I'm kind of stuck here, I guess it's a bit of a brain teaser. If I have numbers in the range between 0.5 to 1 how can I normalize it to be between 0 to 1?

Thanks for any help, maybe I'm just a bit slow since I've been working for the past 24 hours straight O_O

Answer 1

Others have provided you the formula, but not the work. Here's how you approach a problem like this. You might find this far more valuable than just knowning the answer.

To map [0.5, 1] to [0, 1] we will seek a linear map of the form x -> ax + b. We will require that endpoints are mapped to endpoints and that order is preserved.

Method one: The requirement that endpoints are mapped to endpoints and that order is preserved implies that 0.5 is mapped to 0 and 1 is mapped to 1

a * (0.5) + b = 0 (1)
a * 1 + b = 1     (2)

This is a simultaneous system of linear equations and can be solved by multiplying equation (1) by -2 and adding equation (1) to equation (2). Upon doing this we obtain b = -1 and substituting this back into equation (2) we obtain that a = 2. Thus the map x -> 2x - 1 will do the trick.

Method two: The slope of a line passing through two points (x1, y1) and (x2, y2) is

(y2 - y1) / (x2 - x1).

Here we will use the points (0.5, 0) and (1, 1) to meet the requirement that endpoints are mapped to endpoints and that the map is order-preserving. Therefore the slope is

m = (1 - 0) / (1 - 0.5) = 1 / 0.5 = 2.

We have that (1, 1) is a point on the line and therefore by the point-slope form of an equation of a line we have that

y - 1 = 2 * (x - 1) = 2x - 2

so that

y = 2x - 1.

Once again we see that x -> 2x - 1 is a map that will do the trick.

Answer 2

Subtract 0.5 (giving you a new range of 0 - 0.5) then multiply by 2.

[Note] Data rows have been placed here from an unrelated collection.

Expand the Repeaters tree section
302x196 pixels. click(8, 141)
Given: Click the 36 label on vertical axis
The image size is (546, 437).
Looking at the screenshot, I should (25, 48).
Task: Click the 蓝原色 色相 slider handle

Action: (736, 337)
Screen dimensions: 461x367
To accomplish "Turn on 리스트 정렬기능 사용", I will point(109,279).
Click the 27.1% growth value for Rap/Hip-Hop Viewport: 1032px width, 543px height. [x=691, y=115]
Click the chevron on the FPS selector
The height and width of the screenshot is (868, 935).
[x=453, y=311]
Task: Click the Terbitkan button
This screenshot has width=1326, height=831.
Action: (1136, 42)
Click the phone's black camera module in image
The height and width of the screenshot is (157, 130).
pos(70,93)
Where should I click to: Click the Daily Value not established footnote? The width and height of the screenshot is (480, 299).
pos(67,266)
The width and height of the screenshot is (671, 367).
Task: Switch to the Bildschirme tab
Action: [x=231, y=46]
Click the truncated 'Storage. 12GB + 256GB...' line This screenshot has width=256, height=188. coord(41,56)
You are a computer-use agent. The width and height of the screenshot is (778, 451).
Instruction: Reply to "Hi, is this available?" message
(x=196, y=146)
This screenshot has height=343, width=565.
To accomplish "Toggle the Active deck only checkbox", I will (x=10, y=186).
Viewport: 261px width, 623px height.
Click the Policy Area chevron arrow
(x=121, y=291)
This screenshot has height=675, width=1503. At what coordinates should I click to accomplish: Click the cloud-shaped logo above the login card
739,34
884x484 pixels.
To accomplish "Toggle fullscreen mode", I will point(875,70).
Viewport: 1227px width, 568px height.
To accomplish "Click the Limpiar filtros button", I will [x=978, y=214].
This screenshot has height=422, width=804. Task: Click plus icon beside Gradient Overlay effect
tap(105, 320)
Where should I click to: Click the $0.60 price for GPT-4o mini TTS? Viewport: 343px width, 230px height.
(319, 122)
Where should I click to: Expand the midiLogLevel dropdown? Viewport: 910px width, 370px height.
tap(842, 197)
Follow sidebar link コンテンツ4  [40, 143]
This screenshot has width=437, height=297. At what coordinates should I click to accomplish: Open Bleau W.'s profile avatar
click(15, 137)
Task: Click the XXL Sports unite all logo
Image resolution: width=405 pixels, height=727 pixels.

double normalize( double x )
{
    // I'll leave range validation up to you
    return (x - 0.5) * 2;
}

Answer 3

To add another generic answer.

If you want to map the linear range [A..B] to [C..D], you can apply the following steps:

Shift the range so the lower bound is 0. (subract A from both bounds:

[A..B] -> [0..B-A]

Scale the range so it is [0..1]. (divide by the upper bound):

[0..B-A] -> [0..1]

Scale the range so it has the length of the new range which is D-C. (multiply with D-C):

[0..1] ->  [0..D-C]

Shift the range so the lower bound is C. (add C to the bounds):

[0..D-C] -> [C..D]

Combining this to a single formula, we get:

       (D-C)*(X-A)
X' =   -----------  + C
          (B-A)

In your case, A=0.5, B=1, C=0, D=1 you get:

       (X-0.5)
X' =   ------- = 2X-1
        (0.5)

Note, if you have to convert a lot of X to X', you can change the formula to:

       (D-C)         C*B - A*D
X' =   ----- * X  +  ---------  
       (B-A)           (B-A)

It is also interesting to take a look at non linear ranges. You can take the same steps, but you need an extra step to transform the linear range to a nonlinear range.

Answer 4

× 2 − 1

should do the trick

Answer 5

Lazyweb answer: To convert a value x from [minimum..maximum] to [floor..ceil]:

General case:

normalized_x = ((ceil - floor) * (x - minimum))/(maximum - minimum) + floor

To normalize to [0..255]:

normalized_x = (255 * (x - minimum))/(maximum - minimum)

To normalize to [0..1]:

normalized_x = (x - minimum)/(maximum - minimum)

Answer 6

You could always use clamp or saturate within your math to make sure your final value is between 0-1. Some saturate at the end, but I've seen it done during a computation, too.